→ Dataset entries
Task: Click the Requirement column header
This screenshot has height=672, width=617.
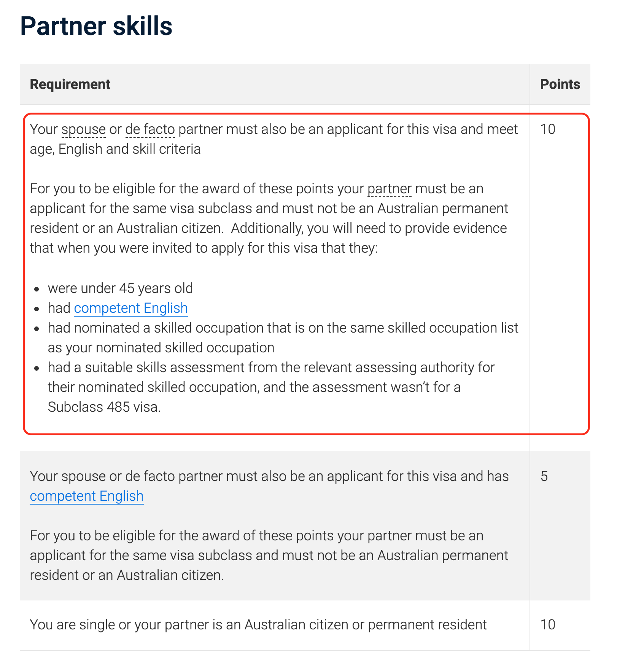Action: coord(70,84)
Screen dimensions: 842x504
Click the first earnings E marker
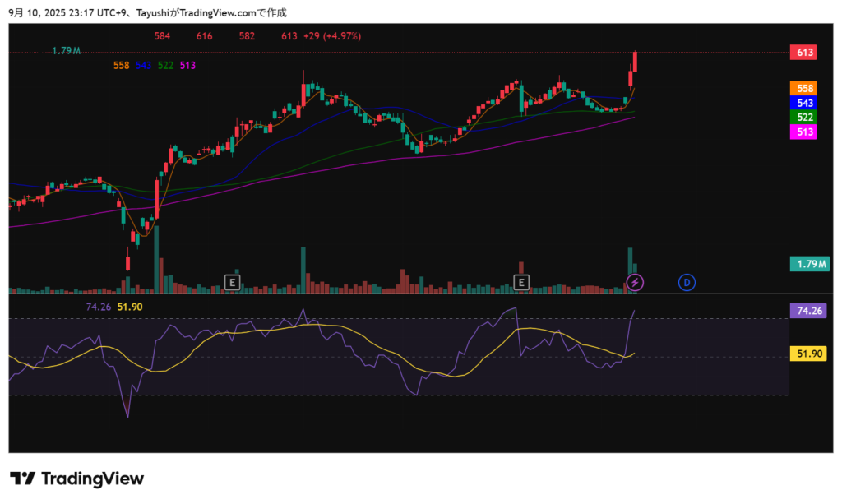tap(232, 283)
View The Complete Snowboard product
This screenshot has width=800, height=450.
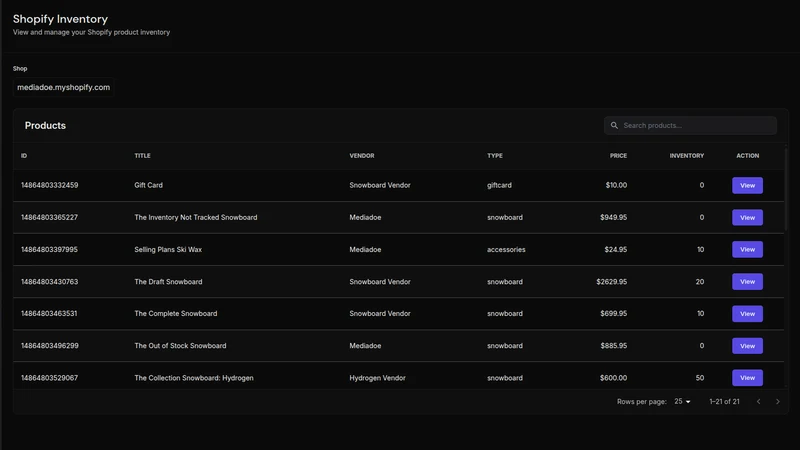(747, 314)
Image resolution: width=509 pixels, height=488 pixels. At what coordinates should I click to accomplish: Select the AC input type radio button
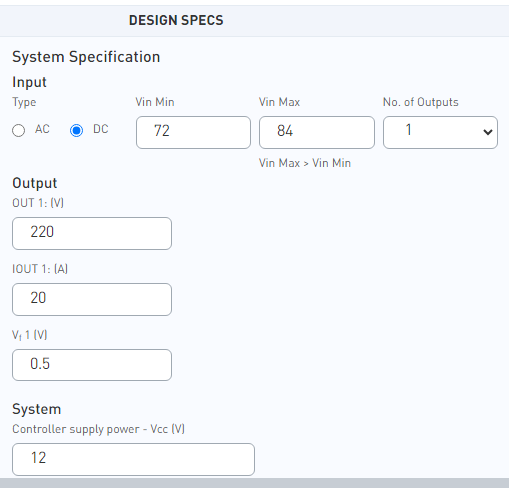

→ Work item
Your copy should match the records above word for word, but without images.

→ Exercise response
Task: Click the Requirement column header
This screenshot has height=672, width=617.
Action: coord(70,84)
Screen dimensions: 842x504
Click the first earnings E marker
tap(232, 283)
View The Complete Snowboard product
This screenshot has width=800, height=450.
(747, 314)
Image resolution: width=509 pixels, height=488 pixels. At what coordinates should I click to accomplish: Select the AC input type radio button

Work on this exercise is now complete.